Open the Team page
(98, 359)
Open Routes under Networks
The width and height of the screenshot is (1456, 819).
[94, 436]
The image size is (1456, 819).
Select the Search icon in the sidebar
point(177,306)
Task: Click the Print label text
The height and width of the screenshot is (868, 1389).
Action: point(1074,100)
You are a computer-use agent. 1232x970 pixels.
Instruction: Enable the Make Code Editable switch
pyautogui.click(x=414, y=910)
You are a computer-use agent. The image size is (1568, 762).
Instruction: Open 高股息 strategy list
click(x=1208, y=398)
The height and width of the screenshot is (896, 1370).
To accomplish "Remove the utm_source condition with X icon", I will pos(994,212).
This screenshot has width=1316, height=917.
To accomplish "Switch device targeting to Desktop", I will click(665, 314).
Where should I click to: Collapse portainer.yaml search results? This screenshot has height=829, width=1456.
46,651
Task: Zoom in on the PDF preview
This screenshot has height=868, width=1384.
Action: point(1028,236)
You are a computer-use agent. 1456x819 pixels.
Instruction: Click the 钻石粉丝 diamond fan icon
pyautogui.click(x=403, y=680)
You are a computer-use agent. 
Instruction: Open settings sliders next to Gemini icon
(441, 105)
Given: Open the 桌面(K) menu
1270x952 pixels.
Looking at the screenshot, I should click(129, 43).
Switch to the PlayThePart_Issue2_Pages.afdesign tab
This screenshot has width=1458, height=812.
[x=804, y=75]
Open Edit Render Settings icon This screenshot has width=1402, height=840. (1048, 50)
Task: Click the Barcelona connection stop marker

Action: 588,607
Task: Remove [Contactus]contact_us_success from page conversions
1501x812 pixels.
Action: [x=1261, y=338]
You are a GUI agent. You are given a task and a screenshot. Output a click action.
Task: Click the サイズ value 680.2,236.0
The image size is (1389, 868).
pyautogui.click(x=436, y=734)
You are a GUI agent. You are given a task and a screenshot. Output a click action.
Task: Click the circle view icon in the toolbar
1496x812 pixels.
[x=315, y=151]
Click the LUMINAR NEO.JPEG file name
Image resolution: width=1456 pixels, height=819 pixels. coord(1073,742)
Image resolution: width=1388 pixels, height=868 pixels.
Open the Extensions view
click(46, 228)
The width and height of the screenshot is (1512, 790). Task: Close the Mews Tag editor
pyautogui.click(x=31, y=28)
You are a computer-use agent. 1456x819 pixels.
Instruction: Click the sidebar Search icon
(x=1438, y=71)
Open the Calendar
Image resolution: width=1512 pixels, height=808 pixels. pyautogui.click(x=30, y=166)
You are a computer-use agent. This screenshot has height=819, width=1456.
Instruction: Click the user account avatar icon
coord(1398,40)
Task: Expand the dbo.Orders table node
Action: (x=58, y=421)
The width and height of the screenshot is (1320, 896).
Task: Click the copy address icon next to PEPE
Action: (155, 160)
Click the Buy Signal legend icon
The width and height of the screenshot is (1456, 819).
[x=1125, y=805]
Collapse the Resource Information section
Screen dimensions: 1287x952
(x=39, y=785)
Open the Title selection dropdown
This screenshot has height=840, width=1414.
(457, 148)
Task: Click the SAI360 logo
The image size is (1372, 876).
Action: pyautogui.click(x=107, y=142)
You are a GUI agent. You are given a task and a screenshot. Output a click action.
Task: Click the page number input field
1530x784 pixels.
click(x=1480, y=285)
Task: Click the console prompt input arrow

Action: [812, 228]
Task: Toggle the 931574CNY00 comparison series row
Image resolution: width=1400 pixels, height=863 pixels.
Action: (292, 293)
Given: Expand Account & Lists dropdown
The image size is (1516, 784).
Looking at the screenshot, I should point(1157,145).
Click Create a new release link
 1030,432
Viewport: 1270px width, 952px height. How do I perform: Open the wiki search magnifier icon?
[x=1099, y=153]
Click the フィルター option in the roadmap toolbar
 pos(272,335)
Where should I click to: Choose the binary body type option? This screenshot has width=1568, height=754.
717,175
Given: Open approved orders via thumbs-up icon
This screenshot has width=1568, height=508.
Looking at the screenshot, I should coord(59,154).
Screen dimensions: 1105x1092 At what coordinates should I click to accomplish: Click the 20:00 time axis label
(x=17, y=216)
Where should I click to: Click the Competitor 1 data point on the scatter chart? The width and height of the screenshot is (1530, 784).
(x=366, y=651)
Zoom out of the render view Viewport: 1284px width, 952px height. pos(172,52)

________________

◆ **EXERCISE INSTRUCTIONS**: Take the entries above and copy out all lines with the string "will".

◆ **THE COMPLETED TASK**:
To accomplish "Remove the utm_source condition with X icon", I will pos(994,212).
To accomplish "Switch device targeting to Desktop", I will click(665, 314).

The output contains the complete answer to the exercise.